Asumsi maraknya budaya patriarki dalam pelbagai tatanan kehidupan secara universal bermula dari parents di mana ayah sebagai kepala rumah tangga, wacana seperti ini kemudian masuk ke ranah publik bahwa perempuan hanya sebatas ibu Rumah Tangga. Hampir seluruh daerah di Indonesia berbudaya patriarki, kecuali adat istiadat Minangkabau yang kekerabatannya menganut matrilineal juga memegang syariat Islam. Sulawesi Selatan sendiri memegang sistem bilateral karena sangat sesuai dengan kearifan lokal yang dianut dalam membangun kekeluargaan dan kekerabatan yang humanis.
Harkat dan martabat perempuan maupun laki-laki dalam khasanah Islam memiliki keistimewaan masing-masing. Laki-laki dalam Islam menjadi pemimpin sebagai kepala rumah tangga dan pemimpin dalam menjalankan aktivitas ibadah, begitu pun perempuan yang sangat dimuliakan dalam Islam sejak Nabi Muhammad Shallalahu Alaihi wa Salam menyuarakan dakwah pertamanya di kota Makkah. Bagi penulis Islam bukanlah agama patriarki, Islam telah menjelaskan dalam Qs. Al-Hujurat [49] ayat: 13 bahwa gender bukan menjadi pembeda dalam aspek kehidupan, melainkan simbol pengenal satu sama lain.
Selain itu, segala praktik ibadah menjadi tugas yang urgensi bagi seorang laki-laki untuk memimpin perempuan, hal itu dipandang berdasarkan kacamata koadrat laki-laki beserta karakternya. Perempuan pun memiliki tanggung jawab untuk saling berkolaborasi dalam hal apapun, sehingga peranan perempuan dalam ranah politik, budaya, agama, dan sebagaiannya memiliki peranan yang sangat urgensi. Meninjau pada Qs. At-Taubah [9] ayat: 71 membahas dan memberikan gambaran di luar masalah gender untuk memiliki rasa tanggung jawab dan saling berkolaborasi antara perempuan dan laki-laki.

▶ [Data yang Ditampilkan]:
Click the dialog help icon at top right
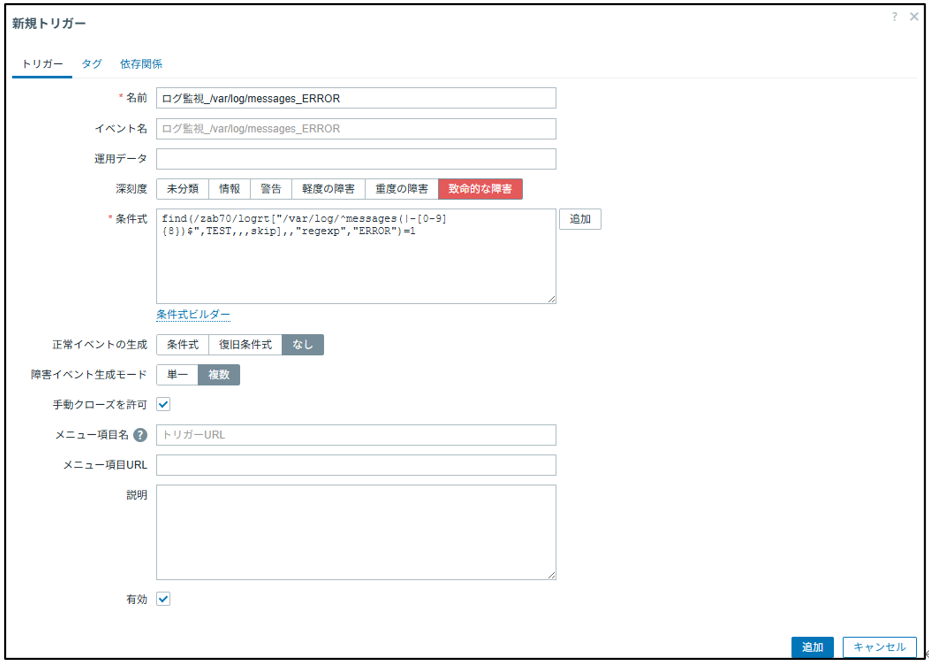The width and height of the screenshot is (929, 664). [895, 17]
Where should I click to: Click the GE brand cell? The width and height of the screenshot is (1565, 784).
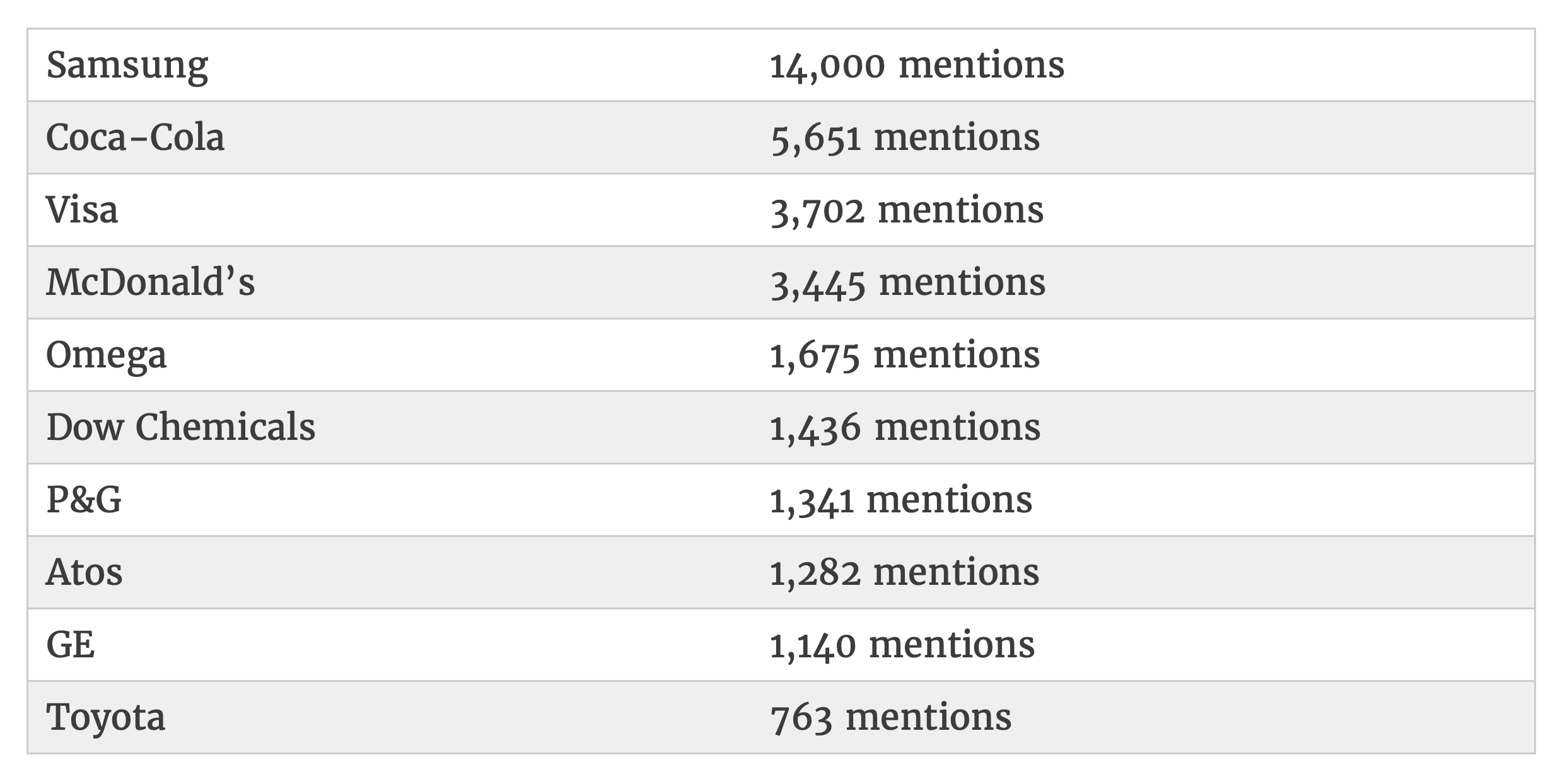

▶ [Yang Perlu Dikerjakan]:
Tuliskan kembali seluruh kutipan tentang budaya patriarki dan kedudukan perempuan dalam Islam tanpa mengubah satu kata atau tanda baca pun. Data tersebut diambil dari sumber yang berbeda.

▶ [Jawaban Tertulis]:
Asumsi maraknya budaya patriarki dalam pelbagai tatanan kehidupan secara universal bermula dari parents di mana ayah sebagai kepala rumah tangga, wacana seperti ini kemudian masuk ke ranah publik bahwa perempuan hanya sebatas ibu Rumah Tangga. Hampir seluruh daerah di Indonesia berbudaya patriarki, kecuali adat istiadat Minangkabau yang kekerabatannya menganut matrilineal juga memegang syariat Islam. Sulawesi Selatan sendiri memegang sistem bilateral karena sangat sesuai dengan kearifan lokal yang dianut dalam membangun kekeluargaan dan kekerabatan yang humanis.
Harkat dan martabat perempuan maupun laki-laki dalam khasanah Islam memiliki keistimewaan masing-masing. Laki-laki dalam Islam menjadi pemimpin sebagai kepala rumah tangga dan pemimpin dalam menjalankan aktivitas ibadah, begitu pun perempuan yang sangat dimuliakan dalam Islam sejak Nabi Muhammad Shallalahu Alaihi wa Salam menyuarakan dakwah pertamanya di kota Makkah. Bagi penulis Islam bukanlah agama patriarki, Islam telah menjelaskan dalam Qs. Al-Hujurat [49] ayat: 13 bahwa gender bukan menjadi pembeda dalam aspek kehidupan, melainkan simbol pengenal satu sama lain.
Selain itu, segala praktik ibadah menjadi tugas yang urgensi bagi seorang laki-laki untuk memimpin perempuan, hal itu dipandang berdasarkan kacamata koadrat laki-laki beserta karakternya. Perempuan pun memiliki tanggung jawab untuk saling berkolaborasi dalam hal apapun, sehingga peranan perempuan dalam ranah politik, budaya, agama, dan sebagaiannya memiliki peranan yang sangat urgensi. Meninjau pada Qs. At-Taubah [9] ayat: 71 membahas dan memberikan gambaran di luar masalah gender untuk memiliki rasa tanggung jawab dan saling berkolaborasi antara perempuan dan laki-laki.